• [TASK]: Read the listing below. Then repeat it exactly.

• [AVAILABLE DATA]:
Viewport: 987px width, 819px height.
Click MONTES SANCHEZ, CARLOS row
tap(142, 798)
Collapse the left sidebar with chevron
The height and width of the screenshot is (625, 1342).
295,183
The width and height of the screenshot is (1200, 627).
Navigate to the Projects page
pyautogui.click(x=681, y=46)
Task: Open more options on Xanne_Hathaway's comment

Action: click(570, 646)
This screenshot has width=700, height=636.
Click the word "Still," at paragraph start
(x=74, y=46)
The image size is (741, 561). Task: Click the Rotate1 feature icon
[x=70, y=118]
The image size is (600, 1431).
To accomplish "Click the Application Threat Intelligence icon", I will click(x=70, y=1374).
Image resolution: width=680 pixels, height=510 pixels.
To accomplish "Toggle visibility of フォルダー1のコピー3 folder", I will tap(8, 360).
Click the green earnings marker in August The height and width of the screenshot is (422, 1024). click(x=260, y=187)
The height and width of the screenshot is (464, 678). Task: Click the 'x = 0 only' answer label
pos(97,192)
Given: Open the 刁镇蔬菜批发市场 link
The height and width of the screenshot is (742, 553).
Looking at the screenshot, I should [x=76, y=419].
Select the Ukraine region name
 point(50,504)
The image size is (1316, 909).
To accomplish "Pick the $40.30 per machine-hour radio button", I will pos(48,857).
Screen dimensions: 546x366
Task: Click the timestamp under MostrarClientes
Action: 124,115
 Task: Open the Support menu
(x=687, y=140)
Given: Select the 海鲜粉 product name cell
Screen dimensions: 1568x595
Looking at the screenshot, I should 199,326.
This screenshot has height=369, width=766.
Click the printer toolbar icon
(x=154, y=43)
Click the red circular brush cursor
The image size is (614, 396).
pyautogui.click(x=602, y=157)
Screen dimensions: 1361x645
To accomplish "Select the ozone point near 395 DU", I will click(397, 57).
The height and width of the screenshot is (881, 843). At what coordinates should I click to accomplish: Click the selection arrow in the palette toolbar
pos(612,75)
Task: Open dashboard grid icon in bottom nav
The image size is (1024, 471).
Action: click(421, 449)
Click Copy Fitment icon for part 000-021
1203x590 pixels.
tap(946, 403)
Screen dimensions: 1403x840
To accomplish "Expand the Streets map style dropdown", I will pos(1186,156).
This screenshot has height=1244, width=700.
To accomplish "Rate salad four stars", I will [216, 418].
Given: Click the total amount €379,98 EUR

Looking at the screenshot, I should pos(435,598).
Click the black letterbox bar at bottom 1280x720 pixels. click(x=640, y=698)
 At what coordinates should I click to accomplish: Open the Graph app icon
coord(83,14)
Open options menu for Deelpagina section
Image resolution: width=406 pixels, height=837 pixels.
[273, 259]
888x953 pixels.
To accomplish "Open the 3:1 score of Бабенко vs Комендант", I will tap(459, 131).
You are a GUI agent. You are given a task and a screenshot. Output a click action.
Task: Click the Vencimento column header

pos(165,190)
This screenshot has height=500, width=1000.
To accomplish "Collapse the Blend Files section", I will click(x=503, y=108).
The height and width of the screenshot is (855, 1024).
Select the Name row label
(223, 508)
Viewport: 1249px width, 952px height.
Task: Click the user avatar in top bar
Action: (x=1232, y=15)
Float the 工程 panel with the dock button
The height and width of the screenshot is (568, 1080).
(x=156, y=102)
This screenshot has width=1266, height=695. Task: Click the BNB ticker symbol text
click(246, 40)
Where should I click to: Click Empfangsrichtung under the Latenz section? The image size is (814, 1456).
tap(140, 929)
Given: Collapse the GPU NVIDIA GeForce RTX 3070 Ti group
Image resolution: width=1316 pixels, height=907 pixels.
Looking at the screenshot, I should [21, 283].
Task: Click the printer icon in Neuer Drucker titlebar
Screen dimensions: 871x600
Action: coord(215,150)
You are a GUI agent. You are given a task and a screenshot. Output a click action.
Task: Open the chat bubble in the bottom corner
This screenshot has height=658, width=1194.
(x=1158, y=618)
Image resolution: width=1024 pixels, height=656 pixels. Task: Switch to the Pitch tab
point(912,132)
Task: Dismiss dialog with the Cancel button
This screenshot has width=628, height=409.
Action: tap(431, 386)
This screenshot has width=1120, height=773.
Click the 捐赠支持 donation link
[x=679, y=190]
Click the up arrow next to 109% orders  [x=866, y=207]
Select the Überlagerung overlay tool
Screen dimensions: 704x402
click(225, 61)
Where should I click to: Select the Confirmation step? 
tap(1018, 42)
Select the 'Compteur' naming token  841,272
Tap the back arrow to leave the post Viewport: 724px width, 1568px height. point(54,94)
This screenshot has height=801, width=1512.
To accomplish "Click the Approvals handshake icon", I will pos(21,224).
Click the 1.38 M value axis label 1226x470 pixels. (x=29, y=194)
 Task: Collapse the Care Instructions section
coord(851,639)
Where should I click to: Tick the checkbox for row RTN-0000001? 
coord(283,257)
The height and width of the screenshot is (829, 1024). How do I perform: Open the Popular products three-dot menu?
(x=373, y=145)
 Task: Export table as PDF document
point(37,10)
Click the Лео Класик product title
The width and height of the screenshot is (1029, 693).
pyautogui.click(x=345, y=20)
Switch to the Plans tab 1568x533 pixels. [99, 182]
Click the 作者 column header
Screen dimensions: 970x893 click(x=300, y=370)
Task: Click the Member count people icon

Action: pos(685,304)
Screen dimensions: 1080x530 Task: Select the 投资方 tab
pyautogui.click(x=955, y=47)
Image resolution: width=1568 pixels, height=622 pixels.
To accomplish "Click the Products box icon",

• [RESPONSE AREA]:
Viewport: 987px width, 819px height.
Click MONTES SANCHEZ, CARLOS row
tap(142, 798)
Collapse the left sidebar with chevron
The height and width of the screenshot is (625, 1342).
295,183
The width and height of the screenshot is (1200, 627).
Navigate to the Projects page
pyautogui.click(x=681, y=46)
Task: Open more options on Xanne_Hathaway's comment

Action: click(570, 646)
This screenshot has width=700, height=636.
Click the word "Still," at paragraph start
(x=74, y=46)
The image size is (741, 561). Task: Click the Rotate1 feature icon
[x=70, y=118]
The image size is (600, 1431).
To accomplish "Click the Application Threat Intelligence icon", I will click(x=70, y=1374).
Image resolution: width=680 pixels, height=510 pixels.
To accomplish "Toggle visibility of フォルダー1のコピー3 folder", I will tap(8, 360).
Click the green earnings marker in August The height and width of the screenshot is (422, 1024). click(x=260, y=187)
The height and width of the screenshot is (464, 678). Task: Click the 'x = 0 only' answer label
pos(97,192)
Given: Open the 刁镇蔬菜批发市场 link
The height and width of the screenshot is (742, 553).
Looking at the screenshot, I should [x=76, y=419].
Select the Ukraine region name
 point(50,504)
The image size is (1316, 909).
To accomplish "Pick the $40.30 per machine-hour radio button", I will pos(48,857).
Screen dimensions: 546x366
Task: Click the timestamp under MostrarClientes
Action: 124,115
 Task: Open the Support menu
(x=687, y=140)
Given: Select the 海鲜粉 product name cell
Screen dimensions: 1568x595
Looking at the screenshot, I should 199,326.
This screenshot has height=369, width=766.
Click the printer toolbar icon
(x=154, y=43)
Click the red circular brush cursor
The image size is (614, 396).
pyautogui.click(x=602, y=157)
Screen dimensions: 1361x645
To accomplish "Select the ozone point near 395 DU", I will click(397, 57).
The height and width of the screenshot is (881, 843). At what coordinates should I click to accomplish: Click the selection arrow in the palette toolbar
pos(612,75)
Task: Open dashboard grid icon in bottom nav
The image size is (1024, 471).
Action: click(421, 449)
Click Copy Fitment icon for part 000-021
1203x590 pixels.
tap(946, 403)
Screen dimensions: 1403x840
To accomplish "Expand the Streets map style dropdown", I will pos(1186,156).
This screenshot has height=1244, width=700.
To accomplish "Rate salad four stars", I will [216, 418].
Given: Click the total amount €379,98 EUR

Looking at the screenshot, I should pos(435,598).
Click the black letterbox bar at bottom 1280x720 pixels. click(x=640, y=698)
 At what coordinates should I click to accomplish: Open the Graph app icon
coord(83,14)
Open options menu for Deelpagina section
Image resolution: width=406 pixels, height=837 pixels.
[273, 259]
888x953 pixels.
To accomplish "Open the 3:1 score of Бабенко vs Комендант", I will tap(459, 131).
You are a GUI agent. You are given a task and a screenshot. Output a click action.
Task: Click the Vencimento column header

pos(165,190)
This screenshot has height=500, width=1000.
To accomplish "Collapse the Blend Files section", I will click(x=503, y=108).
The height and width of the screenshot is (855, 1024).
Select the Name row label
(223, 508)
Viewport: 1249px width, 952px height.
Task: Click the user avatar in top bar
Action: (x=1232, y=15)
Float the 工程 panel with the dock button
The height and width of the screenshot is (568, 1080).
(x=156, y=102)
This screenshot has width=1266, height=695. Task: Click the BNB ticker symbol text
click(246, 40)
Where should I click to: Click Empfangsrichtung under the Latenz section? The image size is (814, 1456).
tap(140, 929)
Given: Collapse the GPU NVIDIA GeForce RTX 3070 Ti group
Image resolution: width=1316 pixels, height=907 pixels.
Looking at the screenshot, I should [21, 283].
Task: Click the printer icon in Neuer Drucker titlebar
Screen dimensions: 871x600
Action: coord(215,150)
You are a GUI agent. You are given a task and a screenshot. Output a click action.
Task: Open the chat bubble in the bottom corner
This screenshot has height=658, width=1194.
(x=1158, y=618)
Image resolution: width=1024 pixels, height=656 pixels. Task: Switch to the Pitch tab
point(912,132)
Task: Dismiss dialog with the Cancel button
This screenshot has width=628, height=409.
Action: tap(431, 386)
This screenshot has width=1120, height=773.
Click the 捐赠支持 donation link
[x=679, y=190]
Click the up arrow next to 109% orders  [x=866, y=207]
Select the Überlagerung overlay tool
Screen dimensions: 704x402
click(225, 61)
Where should I click to: Select the Confirmation step? 
tap(1018, 42)
Select the 'Compteur' naming token  841,272
Tap the back arrow to leave the post Viewport: 724px width, 1568px height. point(54,94)
This screenshot has height=801, width=1512.
To accomplish "Click the Approvals handshake icon", I will pos(21,224).
Click the 1.38 M value axis label 1226x470 pixels. (x=29, y=194)
 Task: Collapse the Care Instructions section
coord(851,639)
Where should I click to: Tick the checkbox for row RTN-0000001? 
coord(283,257)
The height and width of the screenshot is (829, 1024). How do I perform: Open the Popular products three-dot menu?
(x=373, y=145)
 Task: Export table as PDF document
point(37,10)
Click the Лео Класик product title
The width and height of the screenshot is (1029, 693).
pyautogui.click(x=345, y=20)
Switch to the Plans tab 1568x533 pixels. [99, 182]
Click the 作者 column header
Screen dimensions: 970x893 click(x=300, y=370)
Task: Click the Member count people icon

Action: pos(685,304)
Screen dimensions: 1080x530 Task: Select the 投资方 tab
pyautogui.click(x=955, y=47)
Image resolution: width=1568 pixels, height=622 pixels.
To accomplish "Click the Products box icon",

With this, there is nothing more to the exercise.